Bemerkenswert ist dabei der scheinbare Widerspruch zwischen der ausgiebig beschriebenen totalen, buchstäblichen Exzentrizität des Kranken und der gefassten Erscheinung der Inszenierung. Es hätte viel Raum gegeben für unmittelbare Abbildung des manischen Über-die-Stränge-Schlagens des Protagonisten, für Klamauk. Aber dafür ist Melles Text zu intelligent. Um ein Spektakel ging es nicht, vielmehr will der Text den Moment der Auflösung des Sinns in der Welt verstehen und nachvollziehbar machen.

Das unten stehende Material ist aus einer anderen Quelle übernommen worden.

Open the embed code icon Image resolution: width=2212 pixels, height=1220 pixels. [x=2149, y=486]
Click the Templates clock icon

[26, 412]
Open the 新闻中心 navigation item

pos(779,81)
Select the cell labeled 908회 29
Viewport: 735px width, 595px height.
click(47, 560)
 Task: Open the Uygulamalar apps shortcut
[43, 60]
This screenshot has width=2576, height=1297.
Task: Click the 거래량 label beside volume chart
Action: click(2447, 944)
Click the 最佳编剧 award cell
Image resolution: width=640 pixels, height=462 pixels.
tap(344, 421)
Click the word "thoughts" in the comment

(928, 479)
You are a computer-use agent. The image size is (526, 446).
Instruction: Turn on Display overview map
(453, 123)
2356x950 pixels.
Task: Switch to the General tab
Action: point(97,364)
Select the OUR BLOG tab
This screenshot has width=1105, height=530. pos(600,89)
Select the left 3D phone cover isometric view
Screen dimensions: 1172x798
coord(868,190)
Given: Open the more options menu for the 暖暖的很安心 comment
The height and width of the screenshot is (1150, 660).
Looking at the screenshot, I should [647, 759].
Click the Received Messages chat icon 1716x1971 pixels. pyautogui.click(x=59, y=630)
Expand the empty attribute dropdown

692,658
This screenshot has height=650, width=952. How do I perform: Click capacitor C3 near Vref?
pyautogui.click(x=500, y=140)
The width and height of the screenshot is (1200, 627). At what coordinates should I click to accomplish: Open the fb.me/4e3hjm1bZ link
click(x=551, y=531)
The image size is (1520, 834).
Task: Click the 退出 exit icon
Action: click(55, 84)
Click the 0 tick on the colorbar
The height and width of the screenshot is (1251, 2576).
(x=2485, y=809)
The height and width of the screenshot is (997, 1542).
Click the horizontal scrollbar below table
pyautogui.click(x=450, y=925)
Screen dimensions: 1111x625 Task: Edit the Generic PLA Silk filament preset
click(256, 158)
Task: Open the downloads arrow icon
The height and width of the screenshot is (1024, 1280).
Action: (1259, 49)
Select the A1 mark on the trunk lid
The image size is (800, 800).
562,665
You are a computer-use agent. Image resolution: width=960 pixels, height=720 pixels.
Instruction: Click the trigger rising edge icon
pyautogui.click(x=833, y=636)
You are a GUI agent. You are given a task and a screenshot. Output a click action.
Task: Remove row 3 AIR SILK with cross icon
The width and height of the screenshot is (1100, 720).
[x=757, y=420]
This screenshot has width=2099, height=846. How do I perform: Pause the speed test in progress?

Insbesondere das Musik- und Tonkonzept der Inszenierung (Arno Kraehahn) folgt dem und zeichnet sich aus durch äußerste Sensibilität und Zurückhaltung. Musik ist zentral für Melle, „Musik öffnet immer sofort den Weg ins Abstrakte“, sie markiert wichtige Stationen seines Lebens und garantiert besondere Dynamik. Jenseits und gelegentlich diesseits der Grenze der Wahrnehmbarkeit schleichen sich die Titel, die Effekte nachhallender Tischtennisbälle, Stimmen und Geräusche in unser Ohr wie zufällige Geräusche von draußen oder nebenan. Durch präzise Kenntnis und feingetunten Einsatz ihrer Mittel erhebt die ganze Inszenierung den Zuschauer zu einem geschätzten Gegenüber auf Augenhöhe, dem viel zugetraut und kaum etwas zugemutet wird.
Wenn einer Thomas Melle persönlich kennt und zum Beispiel bei der Lesung von Auszügen aus dem Roman (der es nämlich doch ist) im Berliner Frannz-Club erlebt hat, dann wird der Autor durch die Darstellung Meyerhoffs hindurchscheinen, und das ist gut so. Denn ohne den Respekt vor dem Gegenstand und dem Versuch des Autors, sich zu offenbaren und mit diesem Werk sein krankheitsbedingt komplett entgleistes Leben wieder in eine würdevolle Selbstbestimmtheit zu bringen, kann der an sich abwegige Versuch, diesen Text auf die Bühne zu bringen, nicht ohne Unbehagen gelingen.
Das Publikum im vollständig ausverkauften großen Saal des Deutschen Theaters hat die dreistündige Meisterleistung mit Anteilnahme und Gefallen erlebt. Die stehenden Ovationen bei den sicher 10 Vorhängen sind nicht anders als frenetisch zu nennen.